-- Opening Marker --

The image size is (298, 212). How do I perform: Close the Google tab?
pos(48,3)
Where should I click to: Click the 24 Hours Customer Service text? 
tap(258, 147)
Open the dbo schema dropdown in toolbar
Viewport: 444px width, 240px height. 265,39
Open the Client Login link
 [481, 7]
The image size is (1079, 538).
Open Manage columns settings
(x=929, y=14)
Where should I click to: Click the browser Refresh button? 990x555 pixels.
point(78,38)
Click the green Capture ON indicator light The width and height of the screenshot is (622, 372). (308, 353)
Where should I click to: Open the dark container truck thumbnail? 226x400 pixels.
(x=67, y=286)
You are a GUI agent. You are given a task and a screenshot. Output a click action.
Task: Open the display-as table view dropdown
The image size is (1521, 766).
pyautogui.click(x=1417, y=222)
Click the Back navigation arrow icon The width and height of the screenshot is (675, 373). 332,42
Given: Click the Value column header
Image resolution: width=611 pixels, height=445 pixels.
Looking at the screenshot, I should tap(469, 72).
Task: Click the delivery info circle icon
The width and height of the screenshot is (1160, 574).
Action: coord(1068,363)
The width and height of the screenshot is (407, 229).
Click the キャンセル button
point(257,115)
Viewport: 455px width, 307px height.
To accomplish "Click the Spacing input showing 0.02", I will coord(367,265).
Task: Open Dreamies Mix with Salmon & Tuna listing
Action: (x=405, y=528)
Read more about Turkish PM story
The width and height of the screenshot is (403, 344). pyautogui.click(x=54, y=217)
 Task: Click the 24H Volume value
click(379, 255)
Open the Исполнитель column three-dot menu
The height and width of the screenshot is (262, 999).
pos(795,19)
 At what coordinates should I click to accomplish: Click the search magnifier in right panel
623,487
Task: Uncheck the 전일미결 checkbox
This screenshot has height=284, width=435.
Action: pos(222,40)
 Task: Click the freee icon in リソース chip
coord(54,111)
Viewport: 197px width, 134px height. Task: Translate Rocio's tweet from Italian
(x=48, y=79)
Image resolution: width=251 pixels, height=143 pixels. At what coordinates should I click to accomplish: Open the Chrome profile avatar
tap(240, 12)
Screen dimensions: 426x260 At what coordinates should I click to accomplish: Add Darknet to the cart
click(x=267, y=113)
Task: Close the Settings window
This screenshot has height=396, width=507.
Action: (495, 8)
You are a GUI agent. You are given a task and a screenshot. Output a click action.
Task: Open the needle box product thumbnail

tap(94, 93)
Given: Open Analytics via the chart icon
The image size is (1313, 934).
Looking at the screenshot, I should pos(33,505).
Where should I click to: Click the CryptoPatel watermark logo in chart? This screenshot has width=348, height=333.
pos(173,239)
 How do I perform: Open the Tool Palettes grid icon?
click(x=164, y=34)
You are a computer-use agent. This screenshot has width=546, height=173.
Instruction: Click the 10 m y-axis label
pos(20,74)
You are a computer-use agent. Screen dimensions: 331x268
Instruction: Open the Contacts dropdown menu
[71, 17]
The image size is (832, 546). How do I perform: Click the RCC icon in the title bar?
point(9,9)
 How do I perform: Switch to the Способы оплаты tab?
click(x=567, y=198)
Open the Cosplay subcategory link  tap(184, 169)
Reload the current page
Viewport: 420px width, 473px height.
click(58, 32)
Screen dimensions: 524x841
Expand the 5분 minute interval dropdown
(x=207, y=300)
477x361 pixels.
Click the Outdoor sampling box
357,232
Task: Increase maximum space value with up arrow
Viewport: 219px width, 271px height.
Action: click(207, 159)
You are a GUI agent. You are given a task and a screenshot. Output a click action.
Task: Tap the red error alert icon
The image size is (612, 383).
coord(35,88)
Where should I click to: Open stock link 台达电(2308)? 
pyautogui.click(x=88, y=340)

-- Closing Marker --

_Work task_
Retype each line of the listing exactly as it was given above.

_Written answer_
The image size is (298, 212). How do I perform: Close the Google tab?
pos(48,3)
Where should I click to: Click the 24 Hours Customer Service text? 
tap(258, 147)
Open the dbo schema dropdown in toolbar
Viewport: 444px width, 240px height. 265,39
Open the Client Login link
 [481, 7]
The image size is (1079, 538).
Open Manage columns settings
(x=929, y=14)
Where should I click to: Click the browser Refresh button? 990x555 pixels.
point(78,38)
Click the green Capture ON indicator light The width and height of the screenshot is (622, 372). (308, 353)
Where should I click to: Open the dark container truck thumbnail? 226x400 pixels.
(x=67, y=286)
You are a GUI agent. You are given a task and a screenshot. Output a click action.
Task: Open the display-as table view dropdown
The image size is (1521, 766).
pyautogui.click(x=1417, y=222)
Click the Back navigation arrow icon The width and height of the screenshot is (675, 373). 332,42
Given: Click the Value column header
Image resolution: width=611 pixels, height=445 pixels.
Looking at the screenshot, I should tap(469, 72).
Task: Click the delivery info circle icon
The width and height of the screenshot is (1160, 574).
Action: coord(1068,363)
The width and height of the screenshot is (407, 229).
Click the キャンセル button
point(257,115)
Viewport: 455px width, 307px height.
To accomplish "Click the Spacing input showing 0.02", I will coord(367,265).
Task: Open Dreamies Mix with Salmon & Tuna listing
Action: (x=405, y=528)
Read more about Turkish PM story
The width and height of the screenshot is (403, 344). pyautogui.click(x=54, y=217)
 Task: Click the 24H Volume value
click(379, 255)
Open the Исполнитель column three-dot menu
The height and width of the screenshot is (262, 999).
pos(795,19)
 At what coordinates should I click to accomplish: Click the search magnifier in right panel
623,487
Task: Uncheck the 전일미결 checkbox
This screenshot has height=284, width=435.
Action: pos(222,40)
 Task: Click the freee icon in リソース chip
coord(54,111)
Viewport: 197px width, 134px height. Task: Translate Rocio's tweet from Italian
(x=48, y=79)
Image resolution: width=251 pixels, height=143 pixels. At what coordinates should I click to accomplish: Open the Chrome profile avatar
tap(240, 12)
Screen dimensions: 426x260 At what coordinates should I click to accomplish: Add Darknet to the cart
click(x=267, y=113)
Task: Close the Settings window
This screenshot has height=396, width=507.
Action: (495, 8)
You are a GUI agent. You are given a task and a screenshot. Output a click action.
Task: Open the needle box product thumbnail

tap(94, 93)
Given: Open Analytics via the chart icon
The image size is (1313, 934).
Looking at the screenshot, I should pos(33,505).
Where should I click to: Click the CryptoPatel watermark logo in chart? This screenshot has width=348, height=333.
pos(173,239)
 How do I perform: Open the Tool Palettes grid icon?
click(x=164, y=34)
You are a computer-use agent. This screenshot has width=546, height=173.
Instruction: Click the 10 m y-axis label
pos(20,74)
You are a computer-use agent. Screen dimensions: 331x268
Instruction: Open the Contacts dropdown menu
[71, 17]
The image size is (832, 546). How do I perform: Click the RCC icon in the title bar?
point(9,9)
 How do I perform: Switch to the Способы оплаты tab?
click(x=567, y=198)
Open the Cosplay subcategory link  tap(184, 169)
Reload the current page
Viewport: 420px width, 473px height.
click(58, 32)
Screen dimensions: 524x841
Expand the 5분 minute interval dropdown
(x=207, y=300)
477x361 pixels.
Click the Outdoor sampling box
357,232
Task: Increase maximum space value with up arrow
Viewport: 219px width, 271px height.
Action: click(207, 159)
You are a GUI agent. You are given a task and a screenshot. Output a click action.
Task: Tap the red error alert icon
The image size is (612, 383).
coord(35,88)
Where should I click to: Open stock link 台达电(2308)? 
pyautogui.click(x=88, y=340)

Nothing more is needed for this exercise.